Linear Regression Implementation from Scratch

Linear regression from scratch

End-to-end linear regression with nothing but tensor ops:

Model — a Module with w and b parameters and a forward.
Loss — squared error.
Optimizer — minibatch SGD, written by hand.
Training loop — the Trainer’s fit_epoch, also from scratch.

The next chapter does the same with nn.LazyLinear + MSELoss + SGD in two lines. This one shows what those two lines hide.

Parameters

Initialize w randomly (small Gaussian), b at zero:

%matplotlib inline
from d2l import torch as d2l
import torch

class LinearRegressionScratch(d2l.Module):
    """The linear regression model implemented from scratch."""
    def __init__(self, num_inputs, lr, sigma=0.01):
        super().__init__()
        self.save_hyperparameters()
        self.w = d2l.normal(0, sigma, (num_inputs, 1), requires_grad=True)
        self.b = d2l.zeros(1, requires_grad=True)

requires_grad=True (or the framework equivalent) so autograd tracks them.

Forward pass

The model is one matrix-vector product plus a bias — \hat{\mathbf{y}} = \mathbf{X}\mathbf{w} + b:

@d2l.add_to_class(LinearRegressionScratch)
def forward(self, X):
    return d2l.matmul(X, self.w) + self.b

Loss

Squared error per example, averaged across the batch:

\ell(\hat{y}, y) = \tfrac{1}{2}(\hat{y} - y)^2.

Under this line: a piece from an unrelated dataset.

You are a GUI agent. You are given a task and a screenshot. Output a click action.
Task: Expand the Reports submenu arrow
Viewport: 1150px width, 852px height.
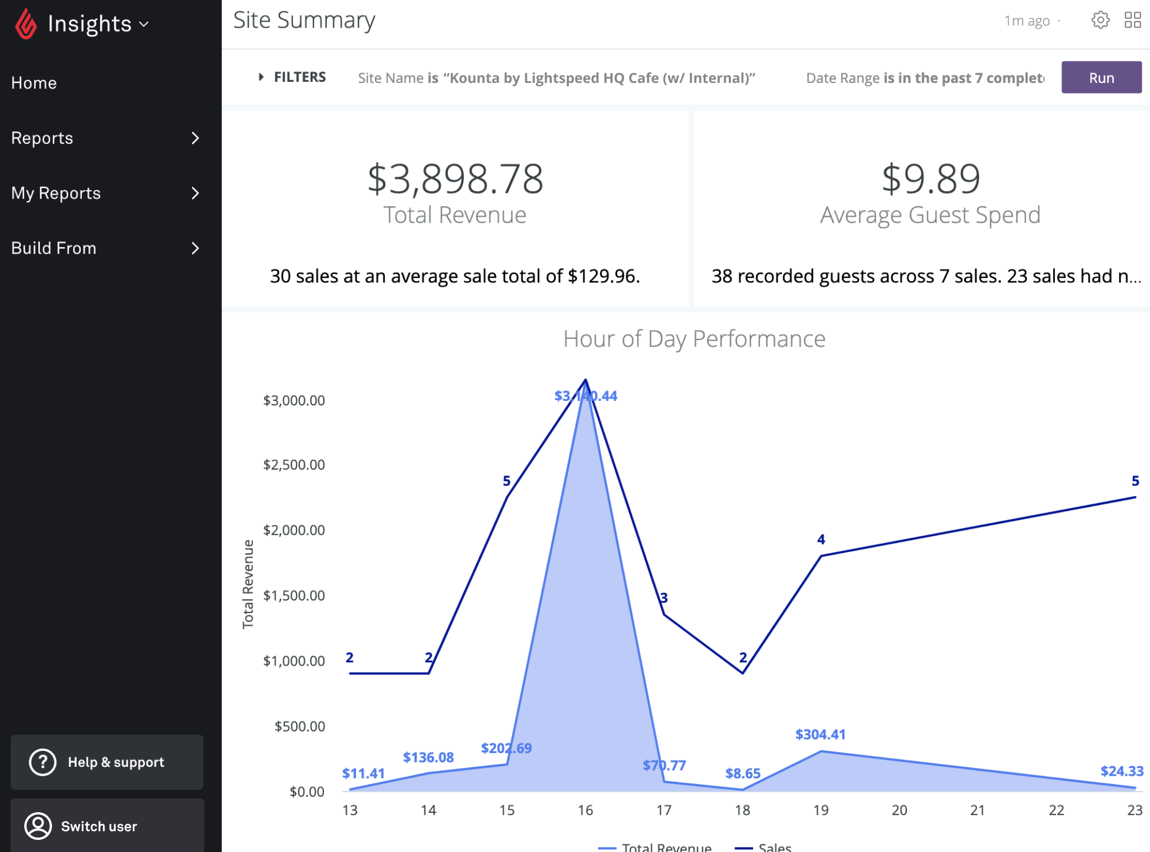(195, 138)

@d2l.add_to_class(LinearRegressionScratch)
def loss(self, y_hat, y):
    l = (y_hat - y) ** 2 / 2
    return d2l.reduce_mean(l)

Optimizer: minibatch SGD

The update rule \theta \leftarrow \theta - \eta \nabla_\theta L written out by hand:

class SGD(d2l.HyperParameters):
    """Minibatch stochastic gradient descent."""
    def __init__(self, params, lr):
        self.save_hyperparameters()

    def step(self):
        for param in self.params:
            param -= self.lr * param.grad

    def zero_grad(self):
        for param in self.params:
            if param.grad is not None:
                param.grad.zero_()

The model class wires it up in configure_optimizers:

@d2l.add_to_class(LinearRegressionScratch)
def configure_optimizers(self):
    return SGD([self.w, self.b], self.lr)

Training step

What happens once per minibatch — forward, loss, backward, step:

@d2l.add_to_class(d2l.Trainer)
def prepare_batch(self, batch):
    return batch

The whole epoch

The Trainer walks the train and val loaders once per epoch, calling the steps:

@d2l.add_to_class(d2l.Trainer)
def fit_epoch(self):
    self.model.train()
    for batch in self.train_dataloader:
        loss = self.model.training_step(self.prepare_batch(batch))
        self.optim.zero_grad()
        loss.backward()
        if self.gradient_clip_val > 0:  # To be discussed later
            self.clip_gradients(self.gradient_clip_val, self.model)
        # The `no_grad` only needs to wrap the parameter update; the
        # scratch `SGD.step` does an in-place `param -= lr * grad`,
        # which would otherwise be flagged as a leaf-tensor mutation.
        with torch.no_grad():
            self.optim.step()
        self.train_batch_idx += 1
    if self.val_dataloader is None:
        return
    self.model.eval()
    for batch in self.val_dataloader:
        with torch.no_grad():
            self.model.validation_step(self.prepare_batch(batch))
        self.val_batch_idx += 1

Run training on the synthetic dataset:

model = LinearRegressionScratch(2, lr=0.03)
data = d2l.SyntheticRegressionData(w=d2l.tensor([2, -3.4]), b=4.2)
trainer = d2l.Trainer(max_epochs=10)
trainer.fit(model, data)

Did it learn the right thing?

We know the true w and b — compare with the learned values:

with torch.no_grad():
    print(f'error in estimating w: {data.w - d2l.reshape(model.w, data.w.shape)}')
    print(f'error in estimating b: {data.b - model.b}')

error in estimating w: tensor([ 0.0006, -0.0003])
error in estimating b: tensor([-0.0005])

Tiny differences come from finite training data + noise; tighter than that requires either more data or a better optimizer.

Recap

A Module for linear regression boils down to __init__, forward, loss, configure_optimizers.
A hand-rolled SGD is ~10 lines.
The Trainer.fit_epoch glue is what pytorch / tensorflow / jax / mxnet’s training APIs hide.
Synthetic data lets us check that the optimizer recovered the ground-truth parameters.